═════ Excerpt provided

Defining Visions: Don't Let Us Down

Everyone who visits this site knows that high-definition DVDs are nearly here. Most everyone also knows that, like many great advances in consumer electronics, a format war seems almost certain to doom this one.


Almost 10 million people now have high-definition displays, meaning that almost 10 percent of the nation's homes are capable of receiving HDTV. Still, almost seven years after the transition began, receiving HDTV is either difficult or expensive. Over-the-air HDTV is abundant but relatively hard to receive. A relatively sophisticated antenna—not just rabbit ears—is needed. Meanwhile, cable and satellite high-definition programs come with significant monthly programming fees.


Enter high-definition DVDs. Buy a new high-definition DVD player—likely a pricey upfront cost—and then rent the new DVDs from your local store, NetFlix, or wherever. Pre-packaged HDTV to watch at home for a few dollars per movie. Perfect! Didn't the advent of rental VHS movies spawn the almost universal acceptance of VCRs, which were a rather expensive novelty in the early 1980s?


I bought my first VCR in 1981 and paid $1000 for a full-featured (back then) top-loading Panasonic. Well, $1000 in 1981 dollars is equivalent to $2101 today, which means that, for the same price, a consumer could almost buy a $1000 HD DVD player and an excellent HDTV. A Sony 36-inch direct-view HDTV can be purchased for $1400, and many others sell in that general price range. With the ability to watch high-definition movies right out of the box, I believe millions of fence-sitting potential buyers will head to Best Buy and pick up an HDTV.


So the consumer electronics industry should be doing everything it can to speed the introduction of this new medium. Studios want it—many of us will buy movies all over again in high-definition. Big CE companies want it—consumers will buy millions of new DVD players as well as millions of new HDTVs. What's the downside? There is none. So why can't the two rival camps come to an agreement?


As most of you already know, a consortium led by Sony and another led by Toshiba are offering competing, incompatible standards for the next-generation, high-definition optical disc. Each of them has lined up significant studio sponsors. Sony and its many partners are offering the product known as Blu-ray. Of course, it is backed by Sony Pictures and its brethren (Columbia TriStar and MGM), as well as Disney and game companies Electronics Arts and Vivendi Universal. The Toshiba group's offering is called HD DVD, and it has the support of Warner Brothers, Paramount, Universal, New Line, and HBO.


On the hardware side of things, Blu-ray is backed by most of the major CE companies. By contrast, HD DVD's hardware support comes mainly from Toshiba, NEC, Sanyo, and Thomson.

══════════
═════ Dataset section

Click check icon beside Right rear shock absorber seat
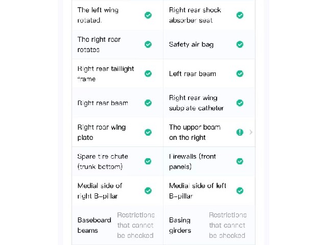tap(240, 15)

══════════

- What to do -
Continue the article on the high-definition DVD format war from its last paragraph. The listing comes from a different source than the article on high-definition DVDs.

- Result -
Both formats use blue lasers, which have a shorter wavelength than the red lasers used with today's CDs and DVDs. As a result, they can read smaller pits on a disc. With smaller pits, more can be fit on a disc, raising the capacity.


Capacity is Blu-ray's big advantage. It can hold 25 gigabytes per layer, compared to 4.7GB for a standard single-layer DVD. The creators say they can push that up to 200GB in the near future using multiple layers and both sides; TDK recently announced they had developed a 4-layer, single-sided prototype that holds 100GB. HD DVD says it can hold 15GB per layer with up to three layers on one side of a disc. But don't get stuck on those numbers. Both camps are reconfiguring their claims and possible configurations by the hour.


Then there's the issue of disc manufacturing. The HD DVD camp claims that their discs use the same physical structure as current DVDs and therefore can be made with essentially the same equipment, whereas Blu-ray requires substantially different equipment. The Blu-ray group acknowledges that their disc structure is different, but they counter that once volume production begins, the cost differential will become negligible.


The HD DVD camp boasts that their format allows dual-format players—conventional DVD and HD DVD. There is no reason Blu-Ray could not do the same thing, though it would probably be more expensive to produce. The real question is whether or not a dual-format Blu-ray/HD DVD player can be economically produced, which would render a format war moot.


Another way to avoid a format war is for the two sides to reach a compromise agreement and develop a single standard. To that end, the two camps started talking a few months ago with the aim of combining their formats. To succeed, one side would have to give in because the two formats are essentially incompatible.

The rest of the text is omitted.